Signing documents

Simple contracts may still be made on behalf of a company by a person acting under its authority. The position is different for deeds. As before, a deed can be executed by a company either by the affixing of its common seal or alternatively by having it signed by two directors or by a director and the secretary. However, there is now a new method of execution available. Deeds can now also be signed by one director, not two, as long as the director's signature is witnessed.

Company secretaries

Private companies are no longer required to have a company secretary. They may choose to have one, but this is not required by law (although a company's articles of association may still require one, so these should be checked). A public company is still required to have a secretary.

Accounts and reports

A quoted company is now obliged to publish its full annual accounts and reports on a website, and these must remain available on the website until the following year's accounts are published. The public must be able to access the website on a continuous basis. This requirement is in addition to the requirement to send the full accounts and reports to members. An AIM company must do this as well by virtue of the AIM Rules for Companies.

The period for filing accounts has changed. It has been reduced for a private company from ten months to nine months after the relevant accounting period. For a public company, the period is now six (reduced from seven) months.

Auditors

Auditors can now limit their liability by agreement with a company. Such limited liability agreements will not be effective unless they are fair and reasonable. The Financial Reporting Council will be publishing final guidance on the use of these agreements by May 2008.

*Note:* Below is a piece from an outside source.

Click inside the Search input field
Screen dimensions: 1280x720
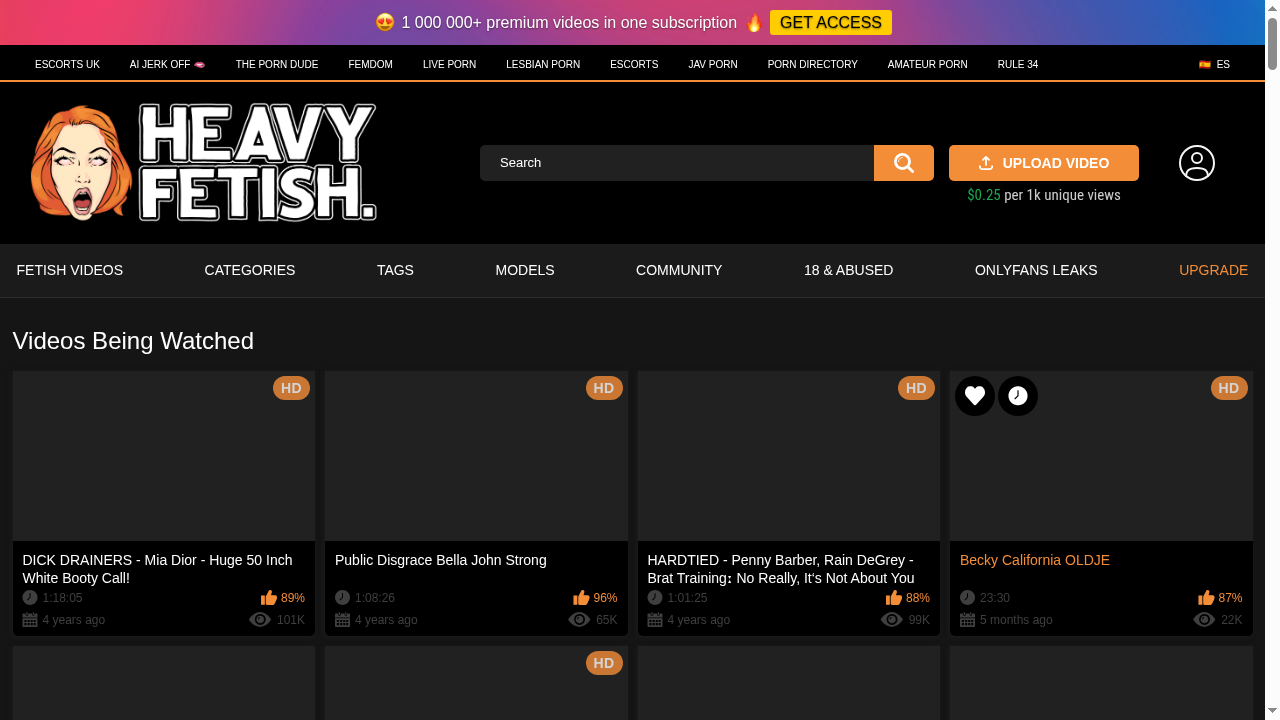click(676, 162)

There are two new criminal offences, punishable by fine, in relation to an inaccurate auditor's report. It is an offence knowingly or recklessly to cause an auditor's report to include any matter that is misleading, false or deceptive in a material particular or to omit certain statements required by the 2006 Act relating to problems with the accounts.

There is a new duty on a company to notify the appropriate audit authority whenever an auditor leaves office before the end of his term.

Distributions

If a company transfers an asset for book value or more and the market value is higher, there is a distribution, but its value is £0 and the distribution is lawful. However, if an asset is transferred for less than book value, the amount of the distribution is equal to the difference between the book value and the amount actually paid, and this difference must be covered by the company's distributable profits.

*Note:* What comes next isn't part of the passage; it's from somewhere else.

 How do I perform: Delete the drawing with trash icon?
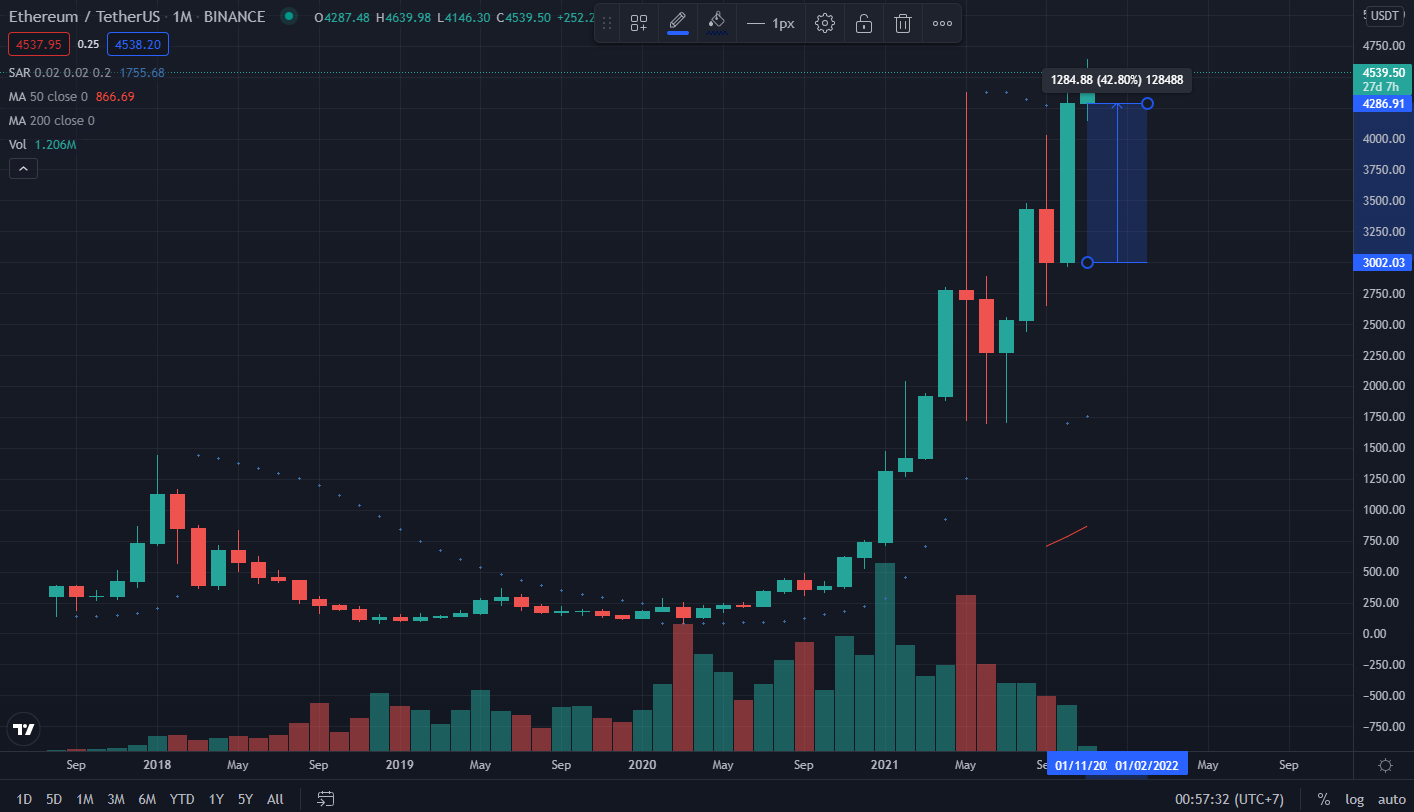tap(903, 23)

This clarifies the previous doubt arising from the Aveling Barford case of 1989 as to whether a transfer at more than book value but less than market value required distributable profits for the difference.

Private companies - prohibition of public offers

A private company continues to be prohibited from making an offer of its securities to the public. However, breach of this prohibition is no longer a criminal offence. Instead, if it does make such an offer, there is a new process for members or creditors of a company, or the Secretary of State, to apply for an order for re-registration of the private company as a public company or failing that, winding up of the company.

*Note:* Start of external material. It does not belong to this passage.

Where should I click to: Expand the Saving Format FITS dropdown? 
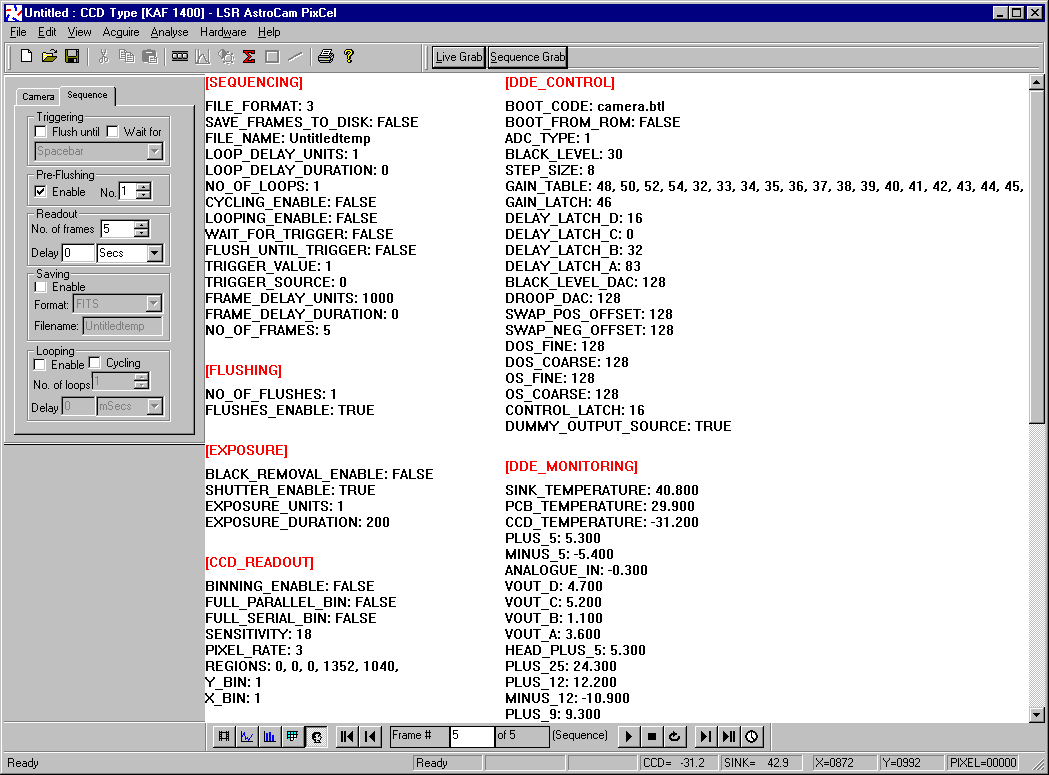[x=154, y=304]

Public companies - authorised minimum share capital requirement

Whilst the authorised minimum share capital requirement for a public company remains at £50,000, the share capital can now be denominated in the euro equivalent of sterling. The euro equivalent of £50,000 is currently set at €65,000.

Register of interests disclosed

A public company may give notice to a person it believes to be interested in its shares to confirm whether or not he is indeed so interested. A person is regarded as interested in shares if, for example, he enters into a contract to acquire the shares, or if he is entitled to exercise any rights in relation to those shares. A company must then keep a register of any information it receives by giving such a notice, known as the register of interests disclosed. This register must be open to inspection.

A request by any person to inspect or receive a copy of the register must contain specified information, including the purpose for which the information is to be used. A company can refuse this request if it is not satisfied that the request has been made for a proper purpose, though there is then provision for a person whose request is refused to apply to court. The court can then decide whether or not to order the company to comply with the request.

Debentures

There is a new requirement for a person making a request to inspect the register of debenture holders or to be provided with a copy, to provide specified information in his request, including the purpose for which the information is to be used. A company can apply to court for relief from the obligation to allow inspection of the register or to provide a copy of the register where the request has not been made for a "proper purpose".

Companies have now to register an allotment of debentures within two months of the allotment date.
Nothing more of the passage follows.